## ASSIGNMENT
The line with "Launch Picasa from", the line with "Tap the VoLTE status icon", and all lines between them in the material below: return these exactly, and no others.

## AVAILABLE RECORDS
_ _ _ _

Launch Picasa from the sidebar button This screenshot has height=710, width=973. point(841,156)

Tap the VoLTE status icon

_ _ _ _

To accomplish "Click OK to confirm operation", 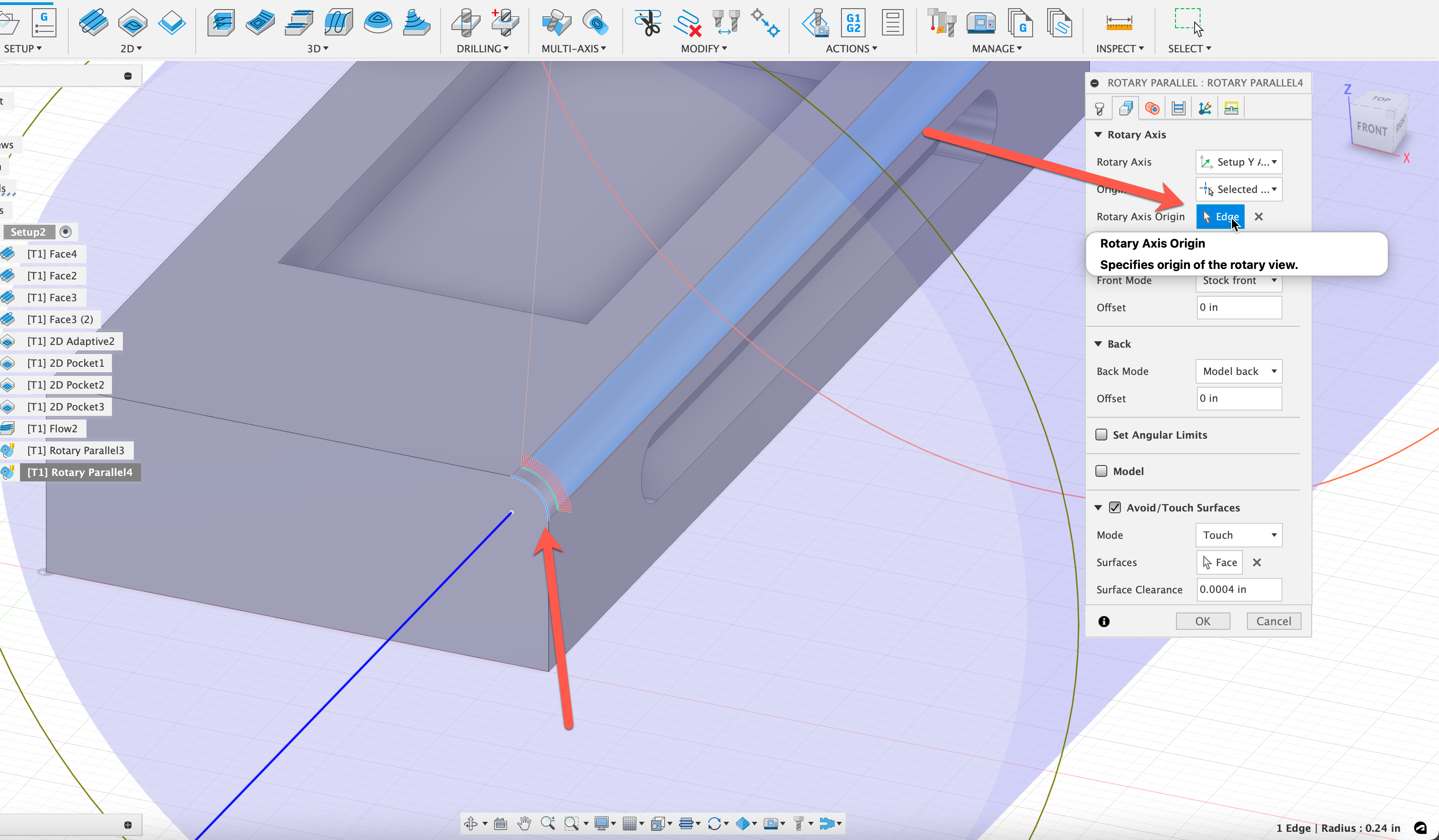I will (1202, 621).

_ _ _ _

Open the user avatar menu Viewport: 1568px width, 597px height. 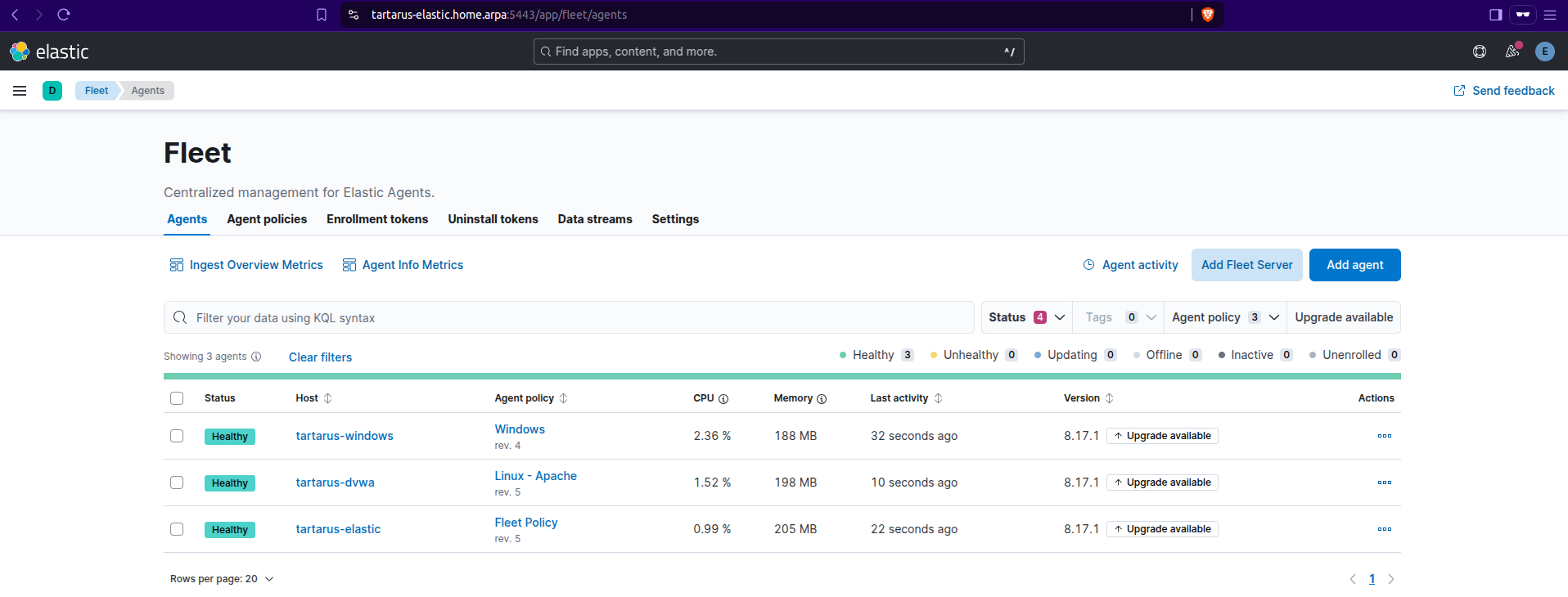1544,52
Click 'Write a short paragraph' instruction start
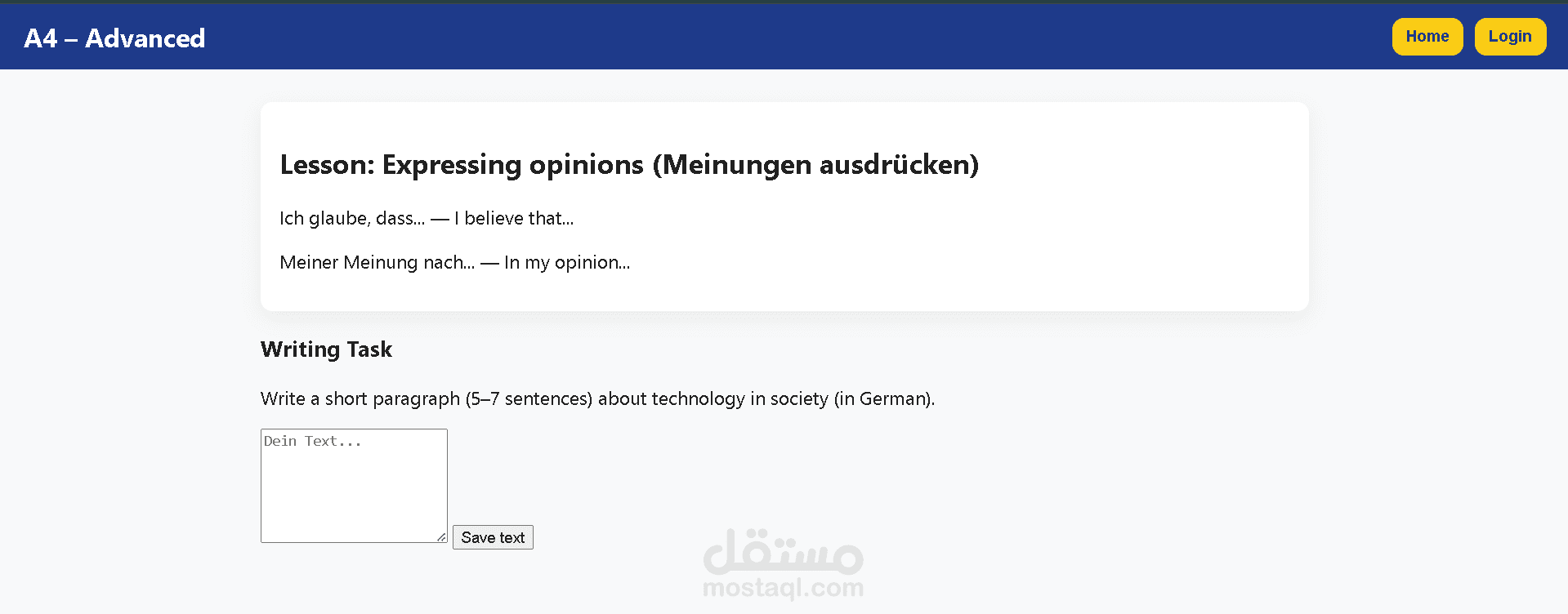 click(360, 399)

_ _ _ _

## SOLUTION TO THIS TASK
Launch Picasa from the sidebar button This screenshot has height=710, width=973. point(841,156)

Tap the VoLTE status icon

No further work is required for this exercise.